The whole listing, apart from its images, should be restated word for word.

**Information:**
===

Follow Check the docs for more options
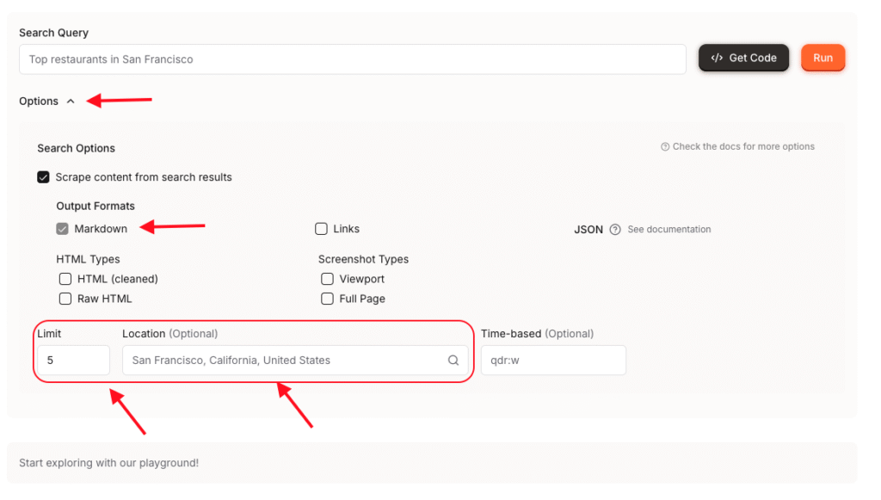 pos(742,147)
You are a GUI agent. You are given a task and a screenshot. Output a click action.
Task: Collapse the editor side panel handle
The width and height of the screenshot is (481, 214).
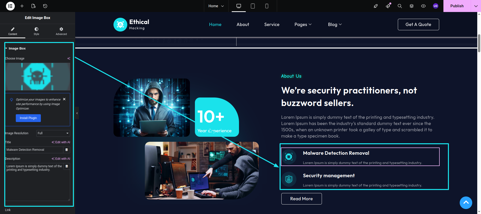click(77, 113)
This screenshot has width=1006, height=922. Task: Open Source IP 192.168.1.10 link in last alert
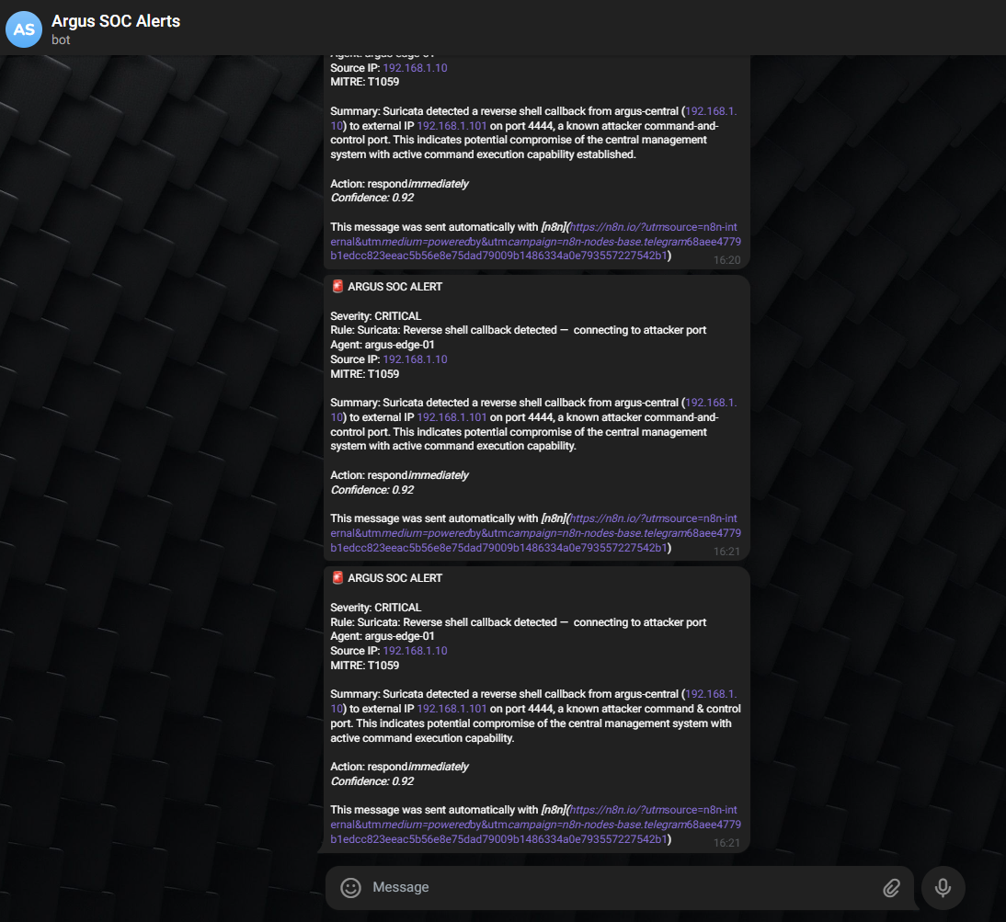[x=415, y=651]
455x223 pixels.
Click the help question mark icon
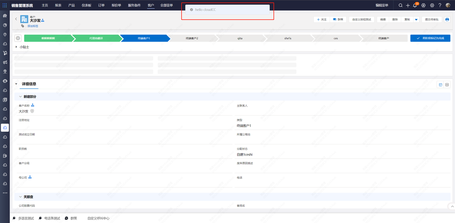pyautogui.click(x=440, y=5)
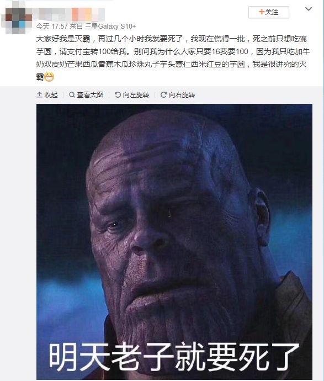The image size is (324, 381).
Task: Collapse the image using 收起
Action: pyautogui.click(x=47, y=94)
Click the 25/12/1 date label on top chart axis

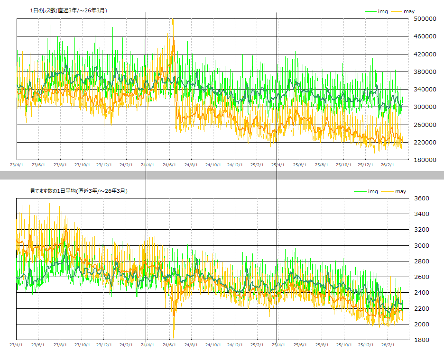[x=365, y=165]
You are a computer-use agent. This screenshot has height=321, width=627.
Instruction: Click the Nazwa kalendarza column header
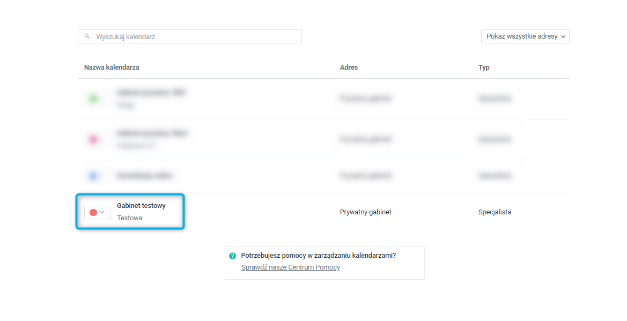110,67
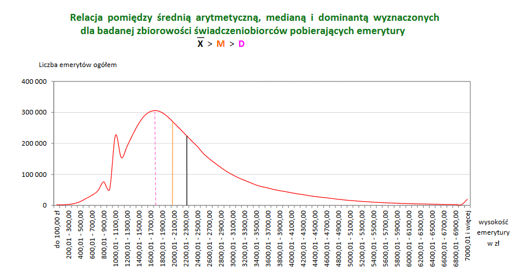The width and height of the screenshot is (523, 274).
Task: Click the orange vertical median line
Action: (172, 168)
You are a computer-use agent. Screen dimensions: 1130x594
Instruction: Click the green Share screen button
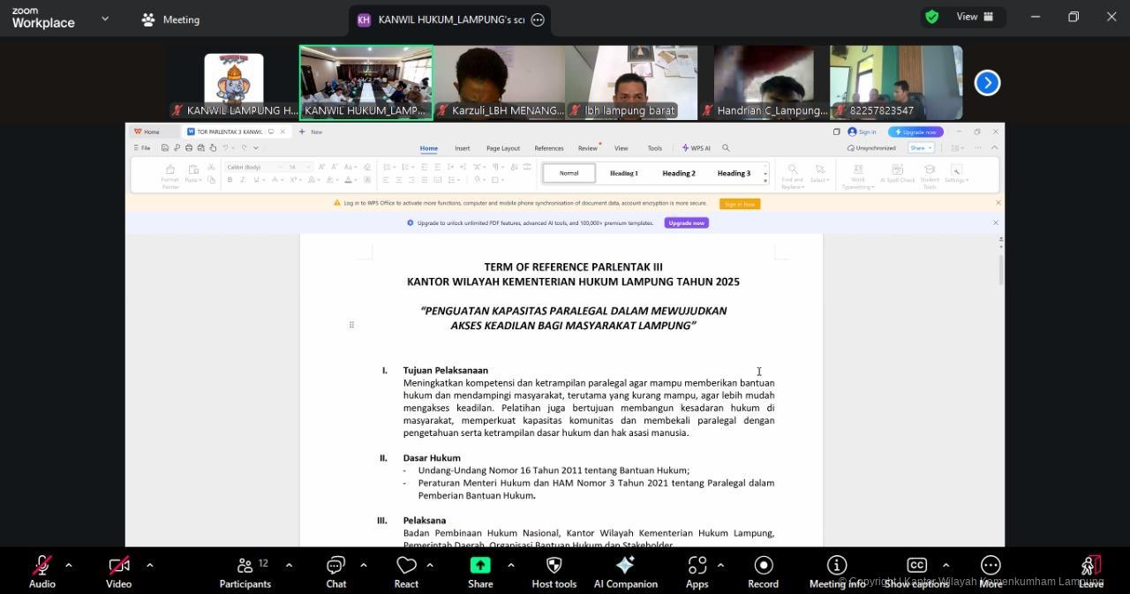[x=480, y=571]
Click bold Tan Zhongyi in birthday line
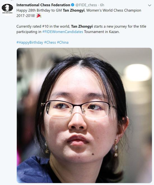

===

**Response for this exercise:**
Follow Check the docs for more options
 pos(742,147)
You are a GUI agent. You are given a task and a screenshot. Output a click action.
Task: Collapse the editor side panel handle
The width and height of the screenshot is (481, 214).
click(77, 113)
This screenshot has width=1006, height=922. Task: Open Source IP 192.168.1.10 link in last alert
[x=415, y=651]
455x223 pixels.
Click the help question mark icon
pyautogui.click(x=440, y=5)
The image size is (324, 381).
Task: Collapse the image using 收起
Action: pyautogui.click(x=47, y=94)
Click the 25/12/1 date label on top chart axis

[x=365, y=165]
You are a computer-use agent. This screenshot has height=321, width=627.
Instruction: Click the Nazwa kalendarza column header
110,67
The width and height of the screenshot is (523, 274).
Task: Click the orange vertical median line
Action: (172, 168)
You are a computer-use agent. Screen dimensions: 1130x594
Instruction: Click the green Share screen button
[x=480, y=571]
Click bold Tan Zhongyi in birthday line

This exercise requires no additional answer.